Advocates of the bank, however, say it supports two important components of America’s business foundation: small companies and competition.

Supporters say that without the bank, small businesses likely would be unable to sell goods abroad. Those businesses include Innova Technologies, which has built monorails in Brazil, Saudi Arabia, India and Peru.

When the bank approves financing for big businesses, it’s helping small businesses too, spokesman Lawton King said.

“These large companies have thousands of small businesses in their chain,” King said. “Those small businesses make money when a large corporation has an order.”

Most importantly, supporters say the bank keeps the United States competitive in the global market, especially when other countries, including China and France, have similar agencies. Without the Ex-Im Bank, advocates say, companies such as Boeing likely would lose business to competitors such as France’s Airbus.

In Nevada, the Ex-Im Bank has supported about $165 million in export value since 2007, according to the bank. Last year, about 36 percent of small-business exports in Nevada were backed by the bank, according to its annual report. That amounted to about $11.3 million in exports.

U.S. Rep. Dina Titus, who visited Innova Technologies before the bank’s expiration and pushed for its reauthorization several times on the House floor, says the bank benefits businesses big and small.

“This, to me, isn’t government assistance,” said Titus, D-Nev. “(Some Republicans) just want a total free market.”

She also said the bank helps create jobs in Nevada, a key consideration given the state was one of the hardest hit during the economic downturn.

The bank’s biggest customers, including General Electric, have threatened to move jobs and factories overseas if the bank is not reauthorized, but small businesses such as Innova Technologies don’t have that luxury.

Innova Technologies has used the bank since 2005 after a project in Saudi Arabia went sour and Banchik and his staff were not paid in full. Now, in exchange for a premium, the bank would pay the company almost the full cost of a project were a client to delay payment. The bank then would pursue the client to collect the amount owed.

Without the bank, Innova Technologies is at risk of delayed payments and might have to leave the export business altogether.

“In these large projects, you’re a small company dealing with very large entities,” Banchik said. “For small companies, the Ex-Im Bank is our livelihood.”

Click to enlarge photo

Panch Prasad, owner of U.S. International Trading Corp., stands for a portrait in his Las Vegas based warehouse facility, Wednesday, June 10, 2015.
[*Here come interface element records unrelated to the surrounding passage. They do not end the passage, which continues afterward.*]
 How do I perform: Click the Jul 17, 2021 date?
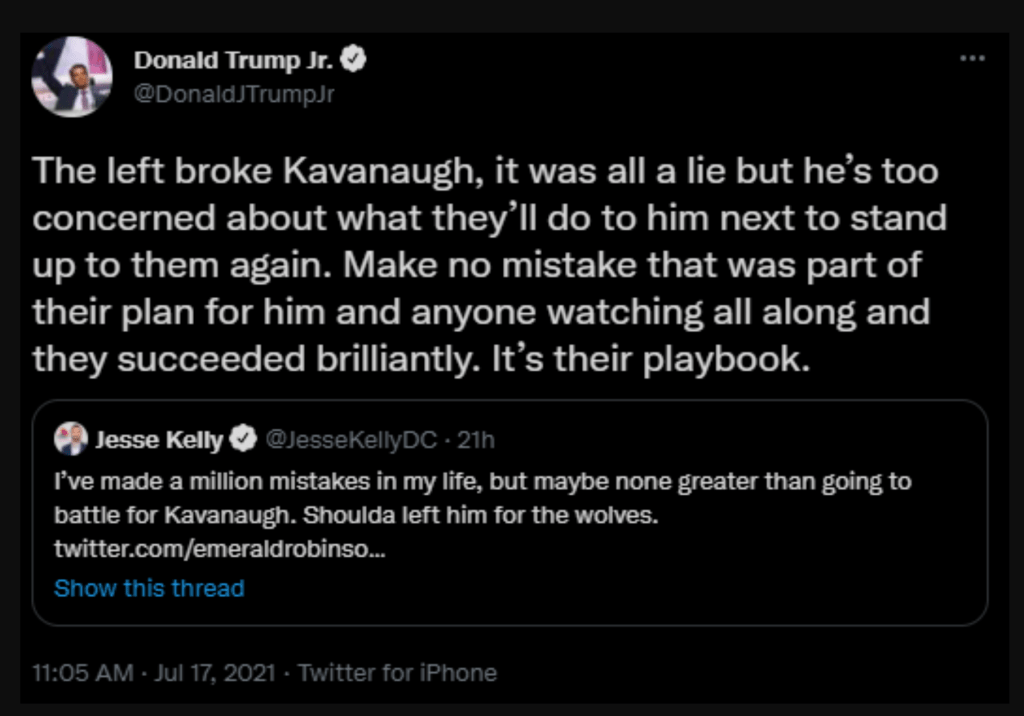coord(215,673)
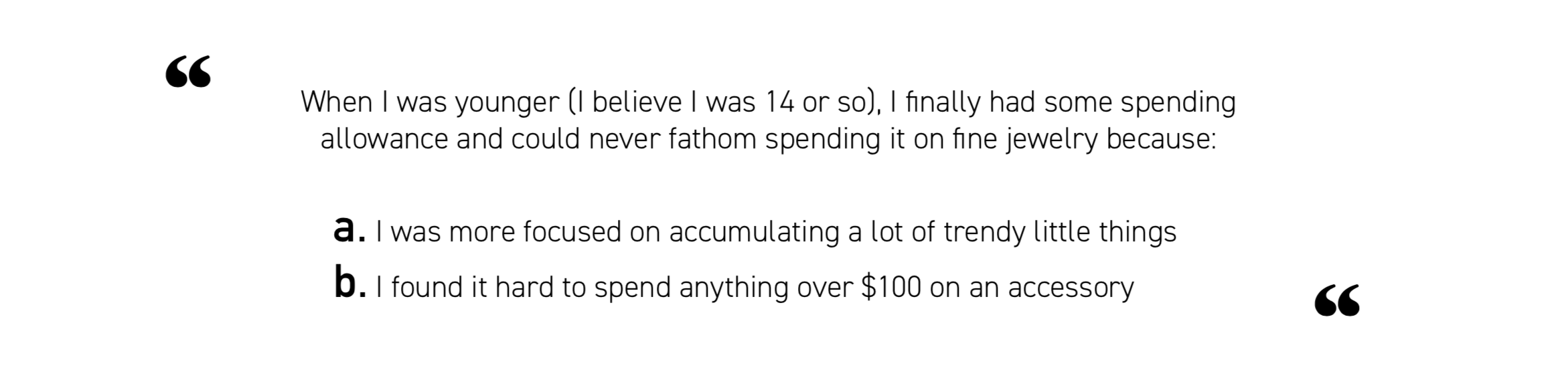Click the word "accumulating" in option a
Screen dimensions: 1568x384
click(x=754, y=232)
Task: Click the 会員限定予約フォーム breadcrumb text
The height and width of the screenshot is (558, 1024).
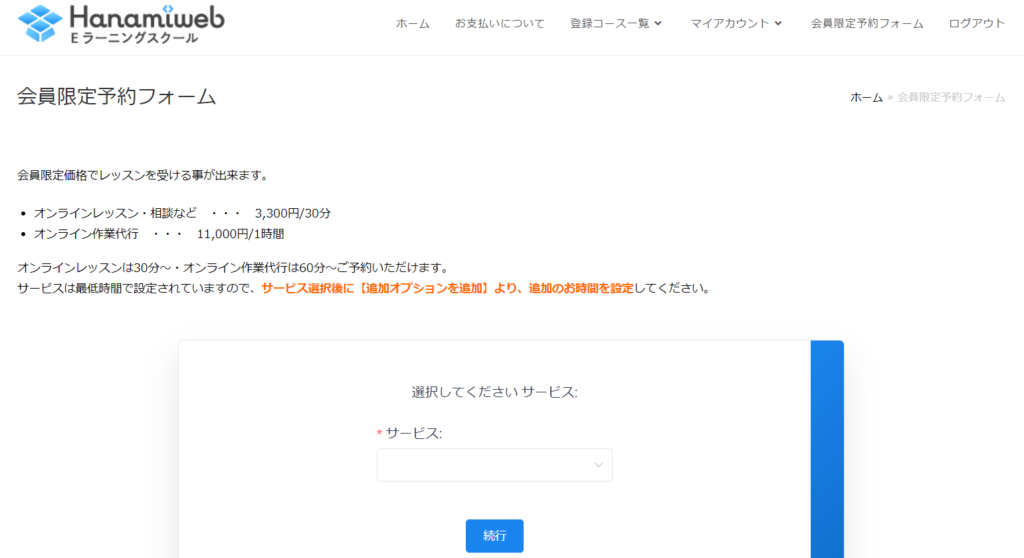Action: click(x=951, y=97)
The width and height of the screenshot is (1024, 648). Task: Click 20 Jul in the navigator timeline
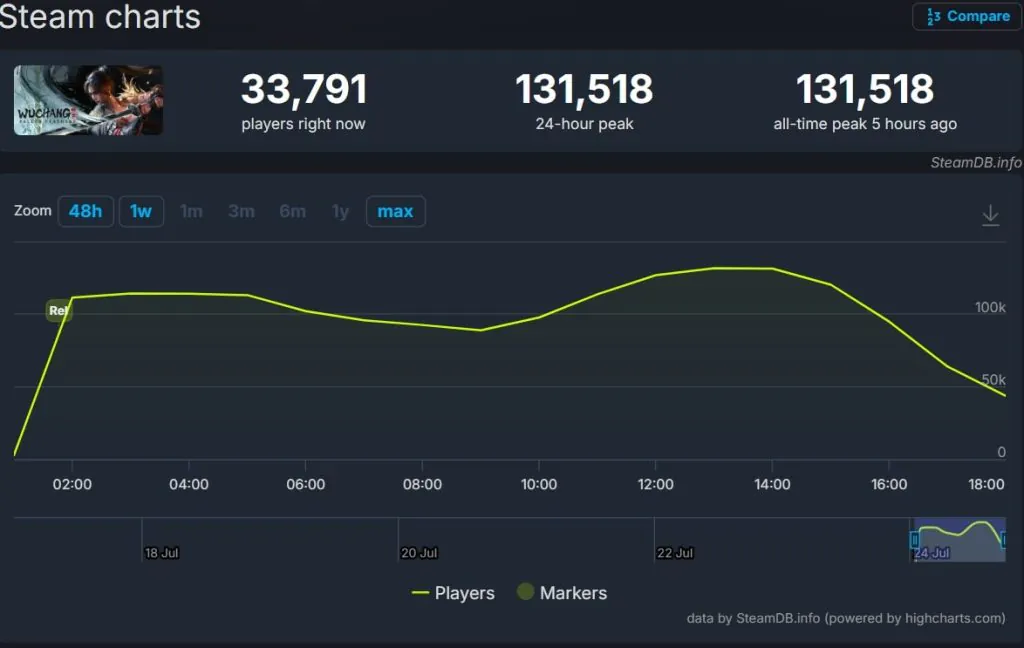419,553
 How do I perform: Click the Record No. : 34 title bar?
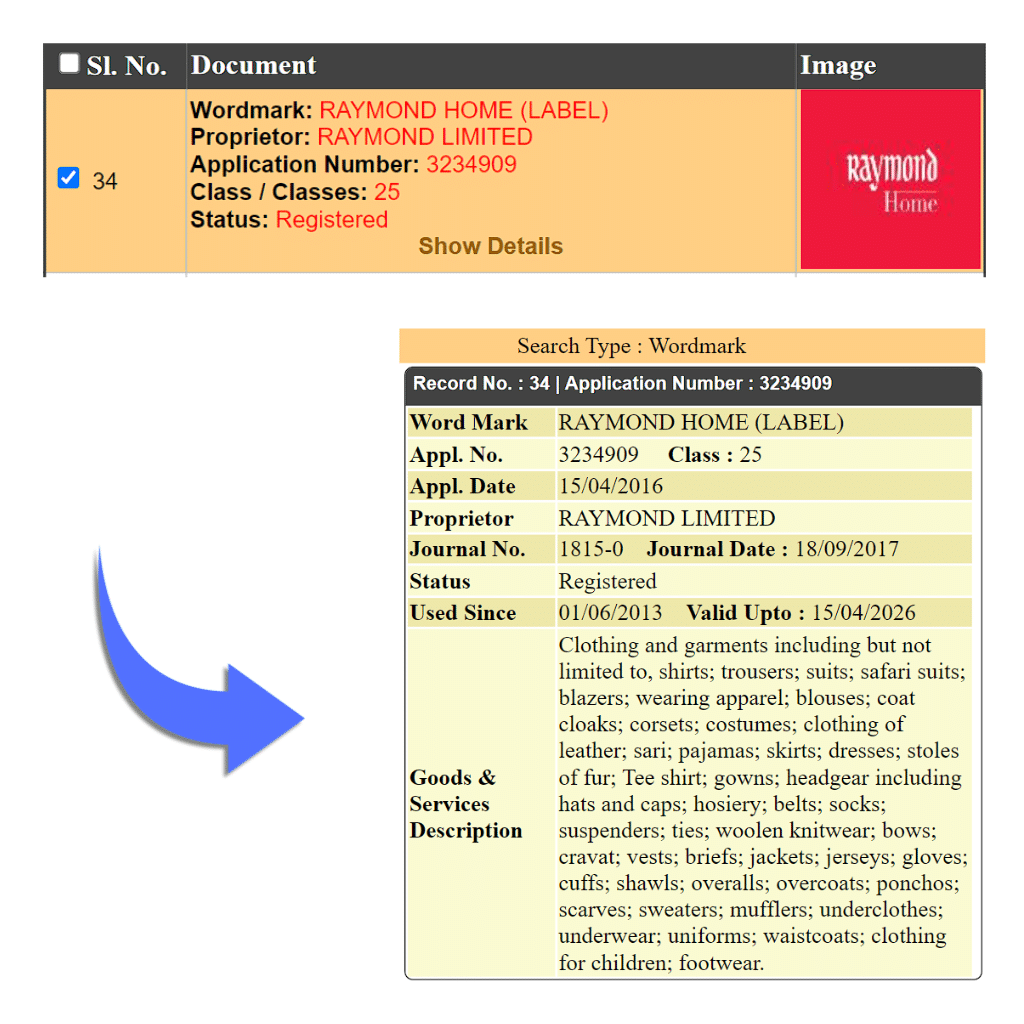coord(622,384)
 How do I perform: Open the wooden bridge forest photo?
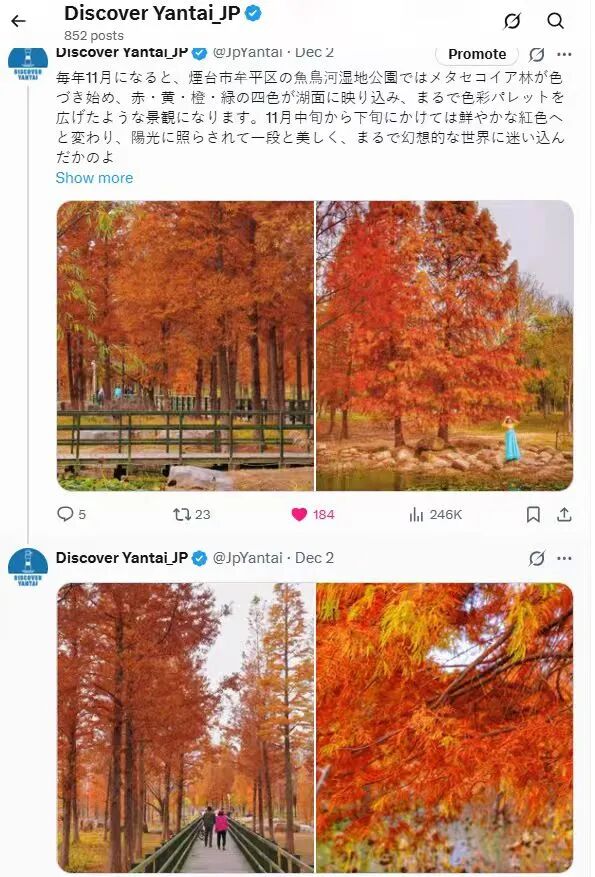tap(186, 346)
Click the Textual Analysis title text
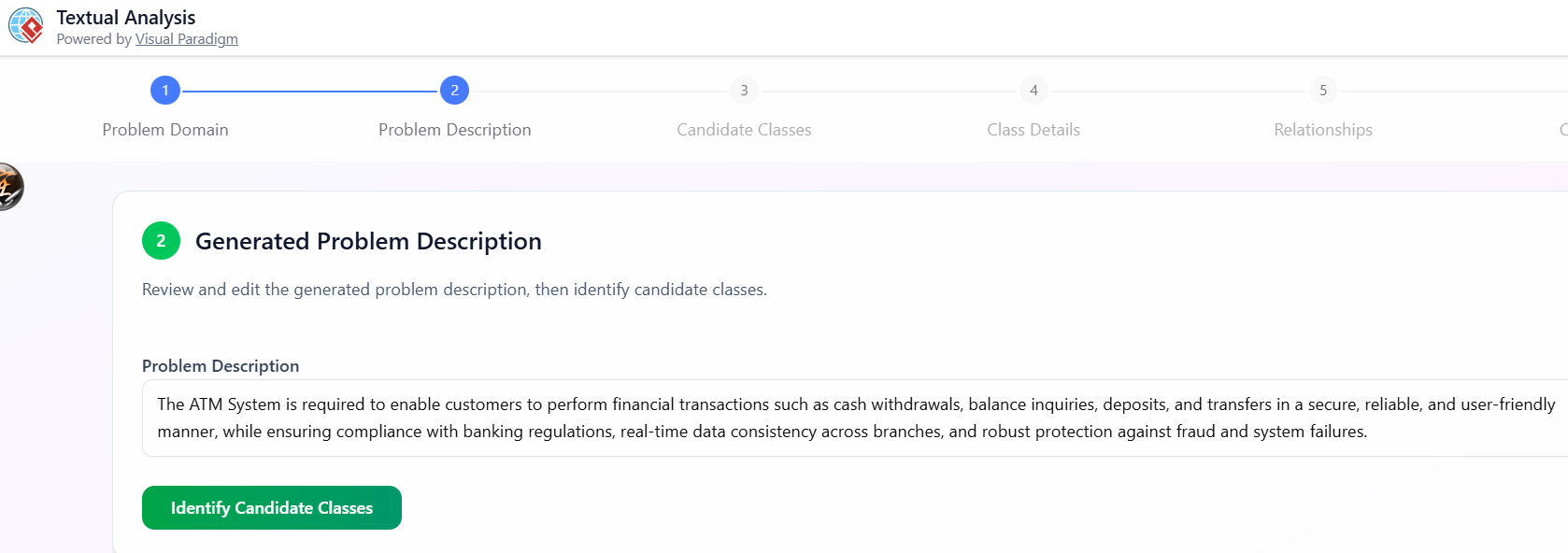The width and height of the screenshot is (1568, 553). (x=125, y=18)
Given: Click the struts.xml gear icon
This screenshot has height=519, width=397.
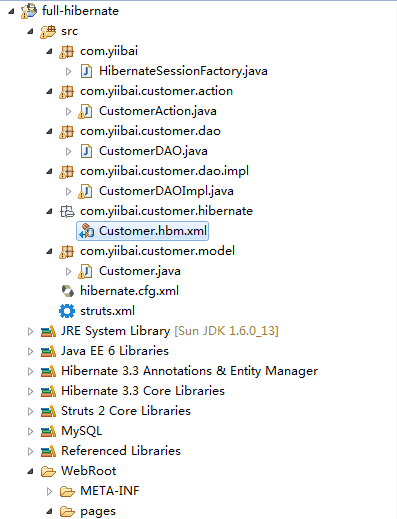Looking at the screenshot, I should [x=67, y=311].
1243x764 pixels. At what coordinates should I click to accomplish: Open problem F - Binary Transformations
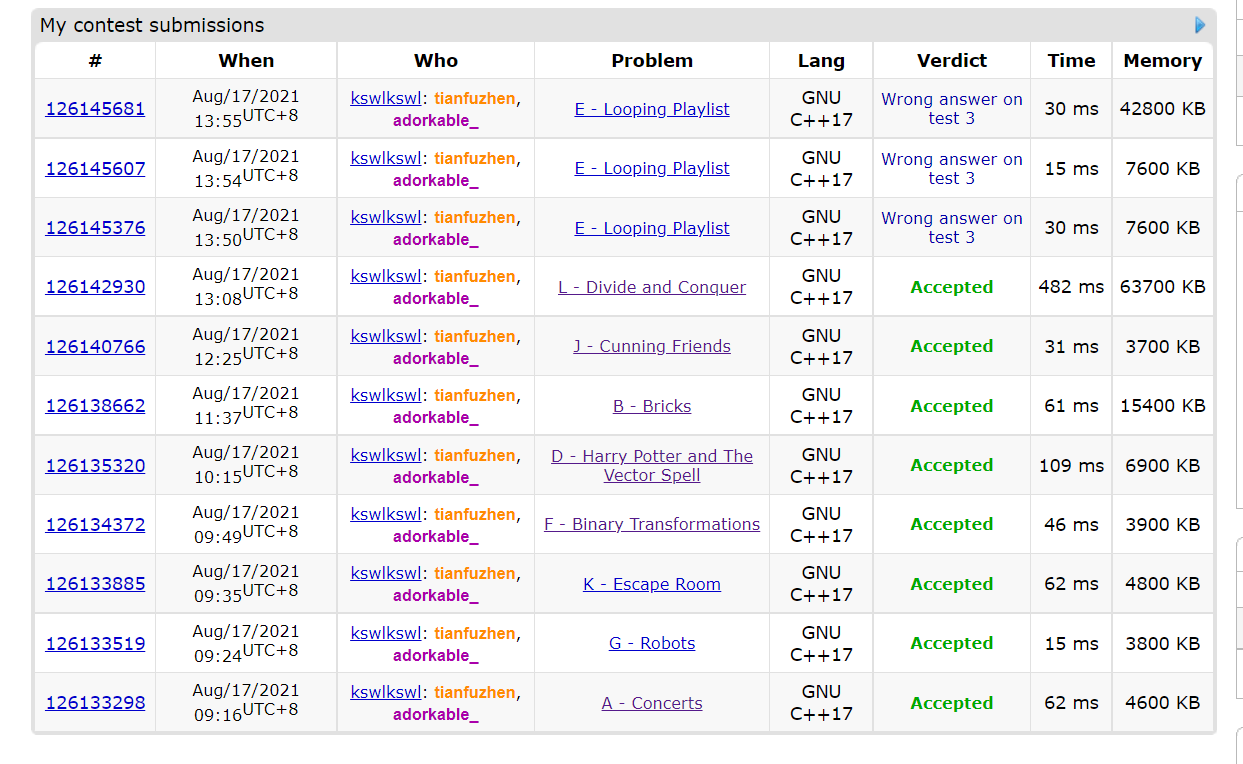point(652,525)
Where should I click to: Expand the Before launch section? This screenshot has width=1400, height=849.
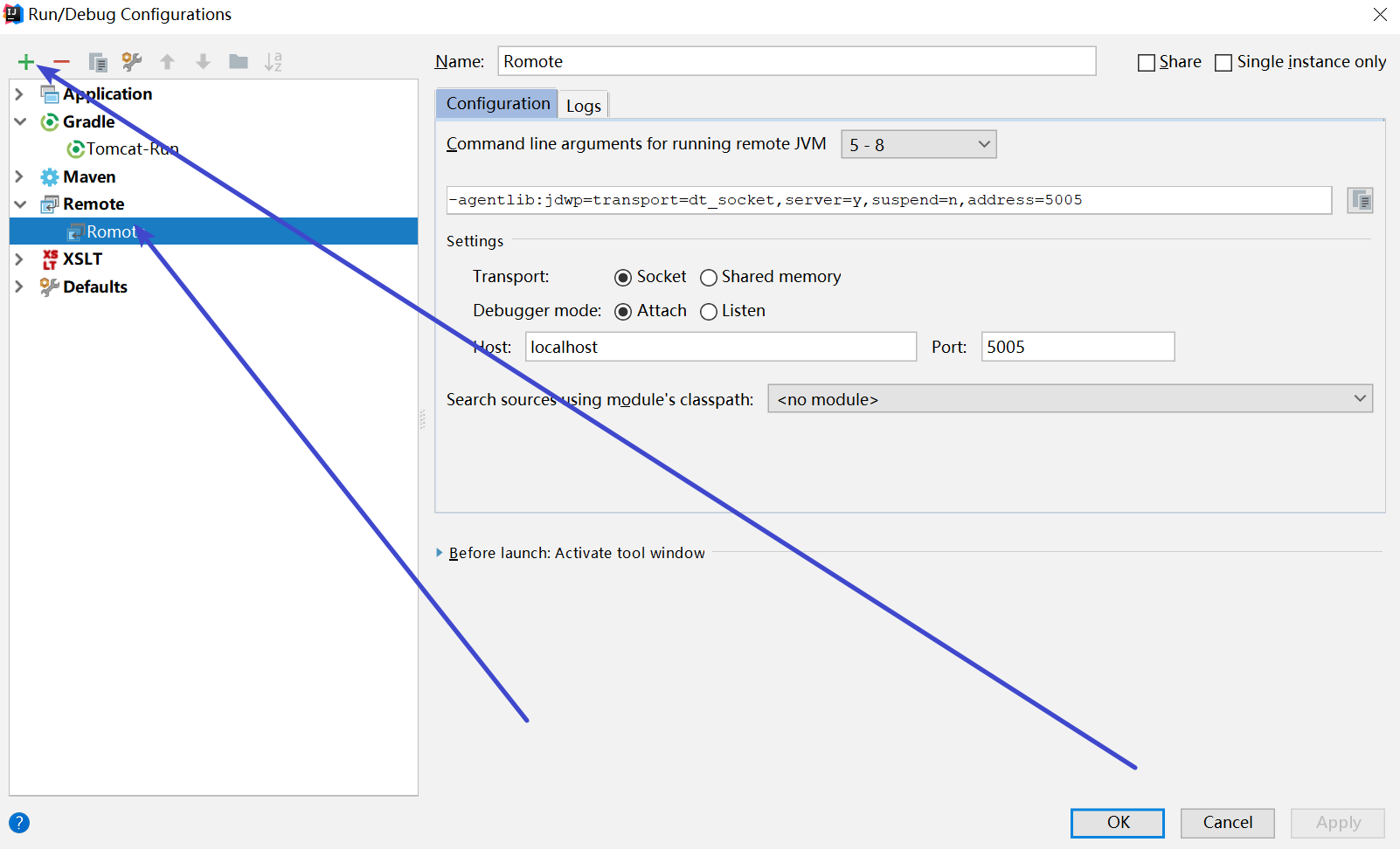tap(440, 553)
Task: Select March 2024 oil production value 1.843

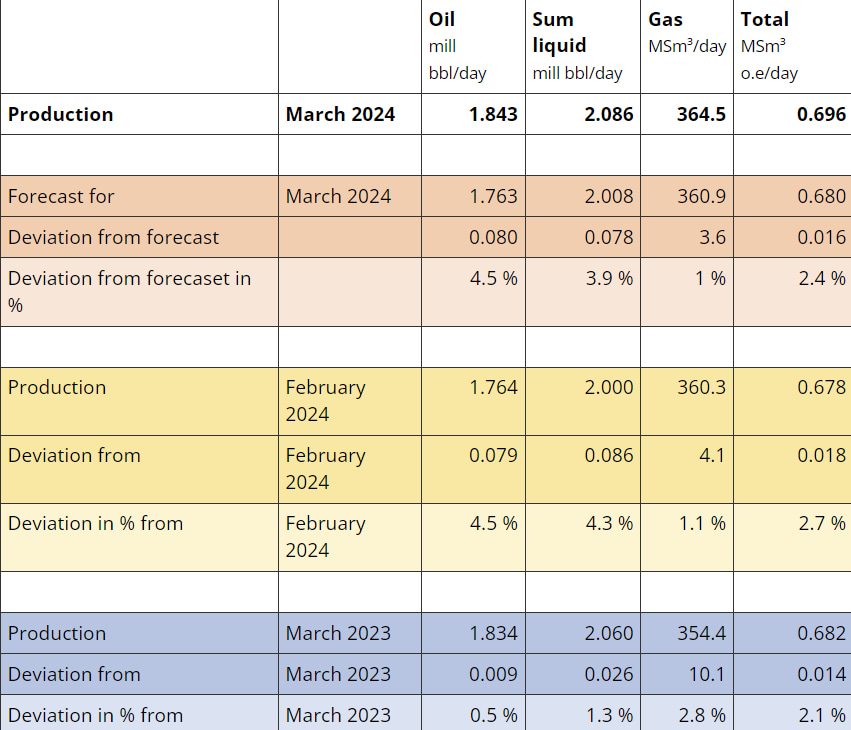Action: click(493, 114)
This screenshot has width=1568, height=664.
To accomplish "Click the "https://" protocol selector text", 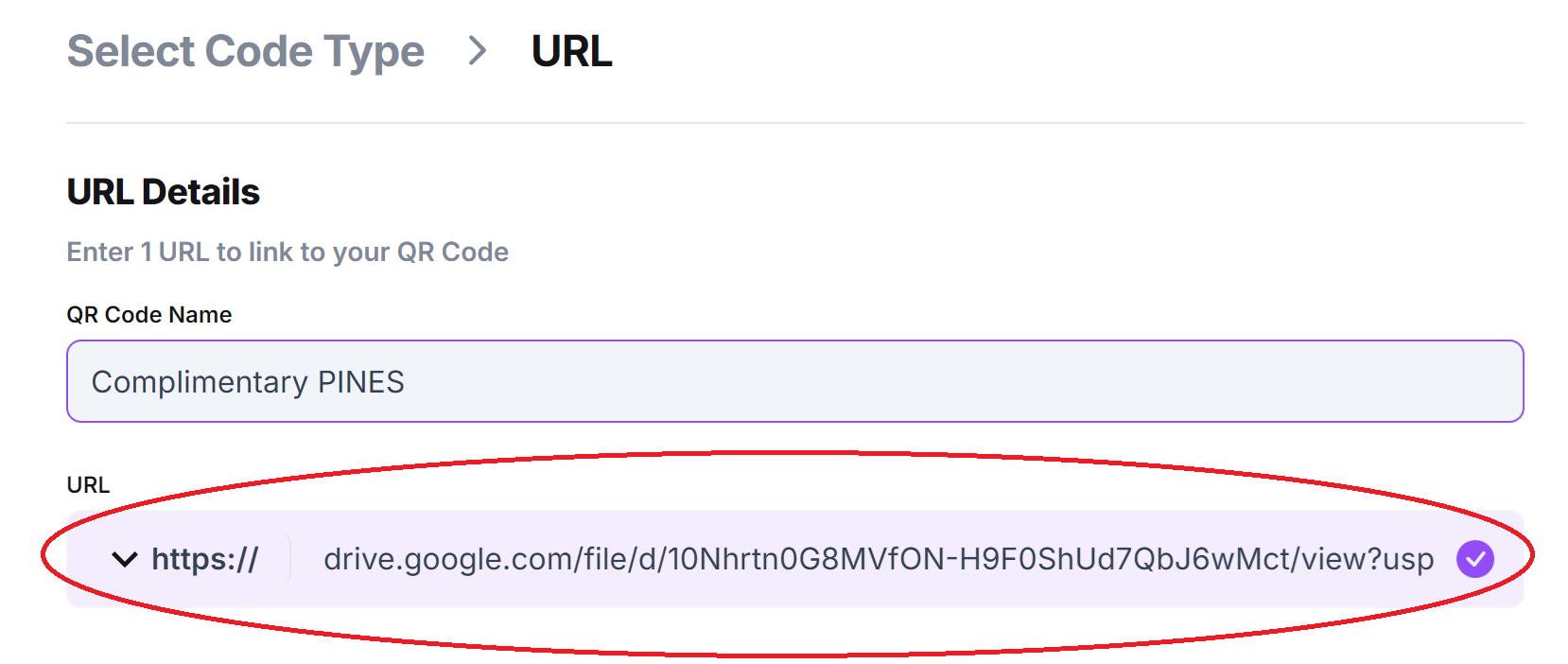I will 205,559.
Exporter Panch Prasad also said the bank is the lifeblood of his business, U.S. International Trading Corp., an exporter of organic health and beauty products.

Through loan guarantees from the bank, U.S. International Trading Corp. is able to pay product manufacturers. Without the bank, Prasad said, the future would be uncertain.

“It will be difficult to pay employees,” Prasad said.

He said he believes the bank had prioritized big corporations over small businesses.

“If I were the administrator of the Ex-Im Bank and I had a choice, my first preference would be to small businesses first, then large businesses,” Prasad said. “I don’t know the details of the big businesses, but they can survive. There are many other sources for them.”

Despite the shutdown, the bank has bipartisan support. King said members from both sides of the political spectrum said they would try to put the bank’s reauthorization to a vote after Congress reconvenes.

Banchik said he thinks politicians were choosing sides simply for the sake of talking points.

“It’s like being stabbed in the back by people who should be defending you,” he said.

The political banter has made Banchik reminisce about the origins of his engineering career. He credits his father and their time together on construction sites.

“That’s one of my favorite memories — traveling with him,” Banchik said.

But Banchik said the political debate made him feel as though his story may not matter.

“It’s very easy to sit in D.C. and fly first class and make decisions,” Banchik said. “But their vision of the world is not what I experience.”